Gaza’s War of Truth and Tragedy

No modern war exposes the limits of morality and information more starkly than Gaza.

Any decent person recoils at Hamas’s butchery. Any honest observer can also see that Israel’s military response has created a humanitarian disaster of staggering proportions. Hamas could end the crisis tomorrow by releasing the hostages; nearly two years after October 7, only a handful have been freed, many in failing health. Meanwhile, civilians remain trapped under relentless bombardment, penned in with nowhere to run. Whole families are erased in seconds, neighborhoods reduced to dust, and children pulled from the rubble have become the defining image of this war. It is a catastrophe measured not only in casualty counts but in generations extinguished before they ever had the chance to live.

The informational battlefield is as murky as the physical one. Hamas controls nearly every statistic and image leaving Gaza, shaping them to serve its propaganda. Israel counters with disciplined PR teams that rush out competing claims—often credible, rarely conclusive. Reports break in the New York Times or Al Jazeera, only to be challenged or walked back within hours. Truth, here, is provisional. Both sides fight the information war as fiercely as the street battles. The difference is that Israel does so under a global magnifying glass, while Hamas benefits from an international press corps and allied governments predisposed to scrutinize Israel far more than itself.

I don’t write this as an armchair critic. I deployed to Iraq in 2009. By then, the worst of the insurgency had passed, yet even in that relative calm, I nearly shot civilians more than once. The difference between an innocent and an insurgent could collapse in a second. The IDF is operating under far harsher conditions. Hamas fires rockets from schoolyards, hides weapons in hospitals, and moves fighters through crowded neighborhoods. That doesn’t excuse every strike, but it shows the cruel reality of this asymmetry: every engagement risks pulling civilians into the line of fire. In such a war, tragedy isn’t an accident—it is inevitable, baked into the terrain itself.

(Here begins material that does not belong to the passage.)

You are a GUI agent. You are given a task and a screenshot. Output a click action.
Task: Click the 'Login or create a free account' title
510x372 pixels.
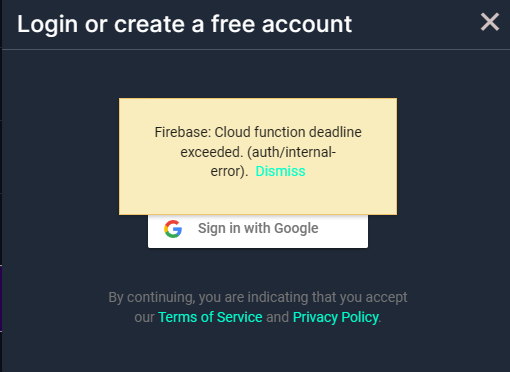184,24
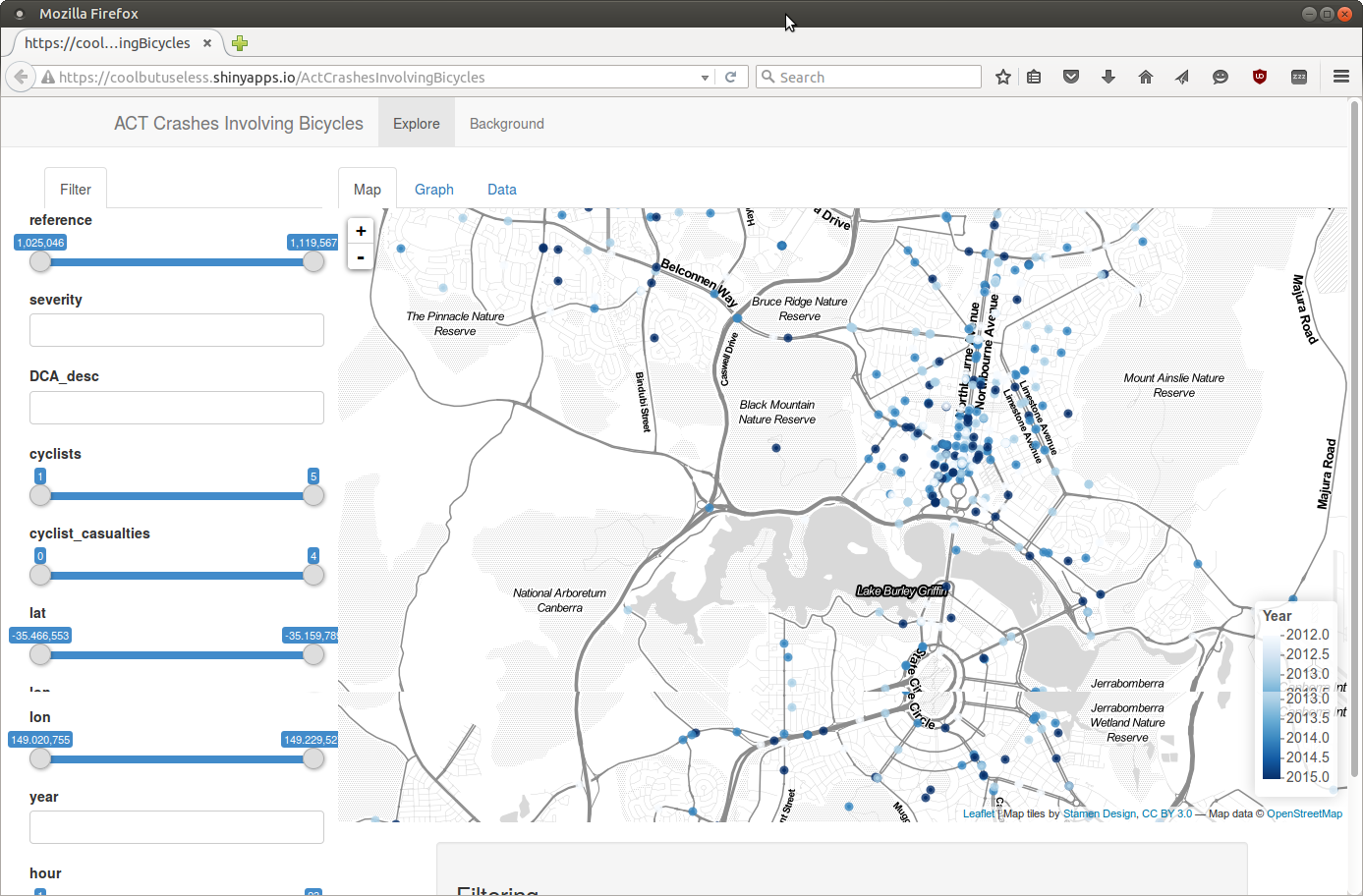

What began as a legitimate military response to the rape and murder of Israeli civilians on October 7 has morphed into something far more complex: a humanitarian mission that the Israeli military is plainly unprepared to manage. I don’t believe the suffering we see is intentional. It is the byproduct of a war fought on too many fronts at once—counterinsurgency in dense urban terrain, the logistics of aid delivery, and the constant scrutiny of international media. Each layer compounds the next, and the result is a campaign where every action is received as partisan, no matter the intent. The IDF is trained to fight wars; it is not trained to run Gaza. And the gap between those missions is where civilians are dying.

Washington, meanwhile, has tuned out. The Trump administration, like most of Congress, sees little political gain in wading deeper. Americans rarely vote on foreign policy; those who do tend to fixate elsewhere. Even Trump’s fiery opposition to Biden’s Ukraine aid evaporated once he took office and quietly continued it. Gaza is not a hill this White House intends to die on. That political apathy is tragic. The constant stream of videos showing dead and maimed children should haunt any democracy that claims moral leadership. How many more children have to die before our government takes a stand? How many more videos of lifeless bodies pulled from the rubble must we watch in silence? The fact that we even have to pose such a question means we’ve already surrendered something essential—that flicker of humanity that should recoil instinctively at mass death. When morality is reduced to arithmetic, we are already lost.

The roots of this conflict stretch back far. The territory was Ottoman for four centuries, then a British mandate until 1948. The creation of Israel may not have been a perfectly conceived idea in 1945, but after the Holocaust it became a reality the world accepted. Eight decades later, Israel is a recognized state with nuclear weapons and global legitimacy. That cannot be undone. But Palestinians have legitimate grievances—and anyone who researches the last century can see they have not gotten a fair deal.

Too often, American officials ignore this imbalance. Consider Stuart Seldowitz, a former National Security Council staffer caught on video spewing vile, anti-Palestinian rhetoric in New York. If people like that shaped U.S. policy, is it any wonder Palestinians doubt our credibility?

Still, America must defend Israel’s right to exist. The rhetoric of Hamas and Iran offers no just world. But defending Israel does not mean endorsing everything it does. Nations act in their own interest; Israel uses U.S. support to advance its own agenda. That is not criminal, but it is geopolitics. Where our values align—against Hezbollah, Iran, the Houthis, Syria—cooperation makes sense. Where they don’t, blind loyalty only deepens the crisis.

Left unchecked, Gaza will breed a new generation of extremists who will not only despise Israel but blame America for enabling it. That is a strategic cost Washington refuses to calculate.

There is no clean solution. In a dream world, Jews and Arabs would share one state, as they often did before the rise of political Zionism. The only plausible path now is a two-state solution, yet few in Washington take it seriously. Until they do, the war will remain what it is today: a tragedy of human suffering, information warfare, and political neglect.